[Haskell-cafe] Re: OO in Haskell

Benjamin Franksen benjamin.franksen at bessy.de
Mon Nov 29 16:18:08 EST 2004


On Monday 29 November 2004 21:47, Keean Schupke wrote:
> Benjamin Franksen wrote:
> >I still have problems. They are probably due to a wrong definition of the
> >operator (#). Note that (#) is nowhere defined inside the HList sources,
> > so I assumed an inverse application operator. This is my program now:
>
> No, # is the record selection operator from the HList based records.
>
> infixr 9 #
> m # field = m .!. field

Of course, stupid me.

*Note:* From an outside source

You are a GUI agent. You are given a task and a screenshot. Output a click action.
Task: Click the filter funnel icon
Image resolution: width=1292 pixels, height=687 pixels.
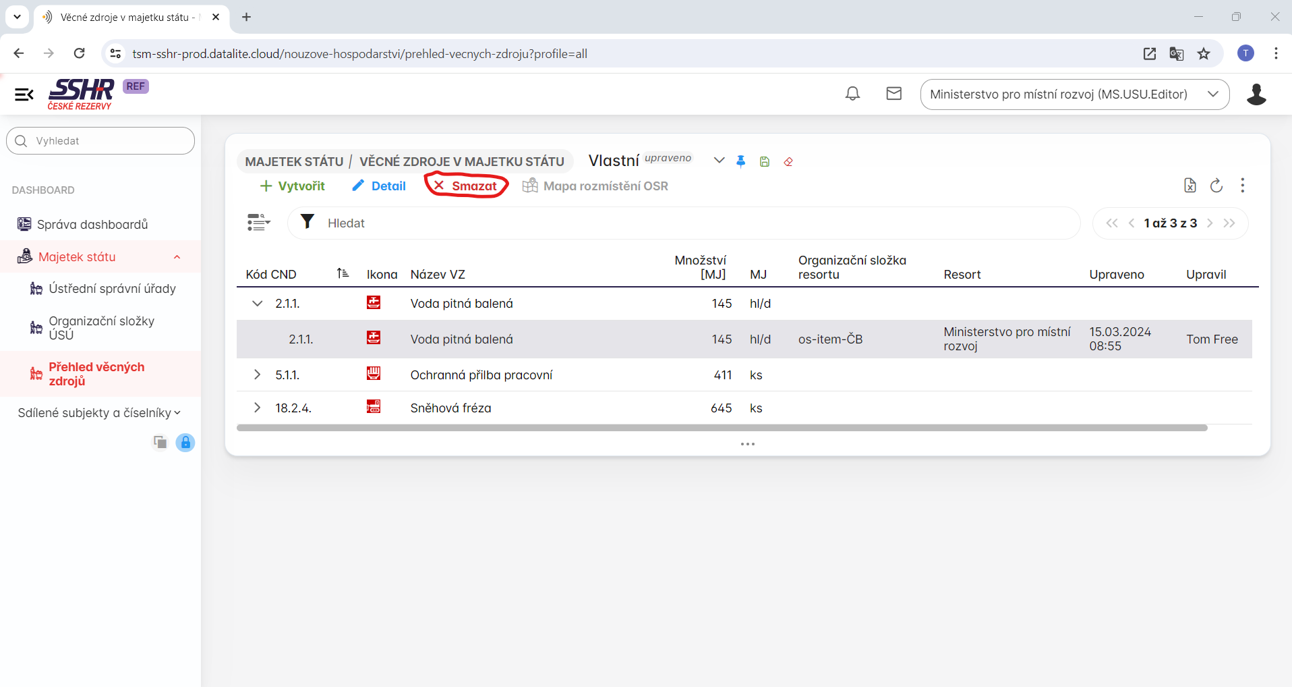click(307, 222)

Ok, I changed that. Still won't compile. I post only the 
first of four type errors (they are all about 40 lines long; note that the 
inferred type below is almost longer than the complete test program).

TestObject.hs:16:
    No instances for (HFind' b4
                             (Proxy GetX)
                             (HCons (Proxy GetX) (HCons (Proxy MoveD) HNil))
                             n1,
                      HEq (Proxy GetX) (Proxy MutableX) b4,
                      HFind' b3
                             (Proxy MoveD)
                             (HCons (Proxy GetX) (HCons (Proxy MoveD) HNil))
                             n,
                      HEq (Proxy MoveD) (Proxy MutableX) b3,
                      HLookupByHNat n
                                    (HCons (IORef a) (HCons (IO a) (HCons (a 
-> IO ()) HNil)))
                                    (a1 -> IO t),
                      HLookupByHNat n1
                                    (HCons (IORef a) (HCons (IO a) (HCons (a 
-> IO ()) HNil)))
                                    (IO a2),
                      HOr b2 HFalse HFalse,
                      HEq (Proxy GetX) (Proxy MoveD) b2,
                      HOr b b' HFalse,
                      HOr b1 HFalse b',
                      HEq (Proxy MutableX) (Proxy MoveD) b1,
                      HEq (Proxy MutableX) (Proxy GetX) b)
      arising from use of `.*.' at TestObject.hs:16
    In the second argument of `($)', namely
        `(mutableX .=. x)
         .*. ((getX .=. (readIORef x))
              .*. ((moveD .=. (\ d -> modifyIORef x ((+) d))) .*. 
emptyRecord))'
    In the result of a 'do' expression:
        returnIO
        $ ((mutableX .=. x)
           .*. ((getX .=. (readIORef x))
                .*. ((moveD .=. (\ d -> modifyIORef x ((+) d))) .*. 
emptyRecord)))
    In the definition of `point':
        point = do
                  x <- newIORef 0
                  returnIO
                  $ ((mutableX .=. x)
                     .*. ((getX .=. (readIORef x))
                          .*. ((moveD .=. (\ d -> modifyIORef x ((+) d))) .*.